++++ Stored records

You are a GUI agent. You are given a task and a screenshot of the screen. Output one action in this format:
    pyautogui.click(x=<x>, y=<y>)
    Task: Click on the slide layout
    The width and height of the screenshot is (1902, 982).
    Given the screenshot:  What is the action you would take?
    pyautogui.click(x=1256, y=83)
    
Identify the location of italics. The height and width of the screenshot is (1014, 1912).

++++++++

Required task
Copy every line of the data above without changing a single character.

Written solution
You are a GUI agent. You are given a task and a screenshot of the screen. Output one action in this format:
    pyautogui.click(x=<x>, y=<y>)
    Task: Click on the slide layout
    The width and height of the screenshot is (1902, 982).
    Given the screenshot:  What is the action you would take?
    pyautogui.click(x=1256, y=83)
    
Identify the location of italics. The height and width of the screenshot is (1014, 1912).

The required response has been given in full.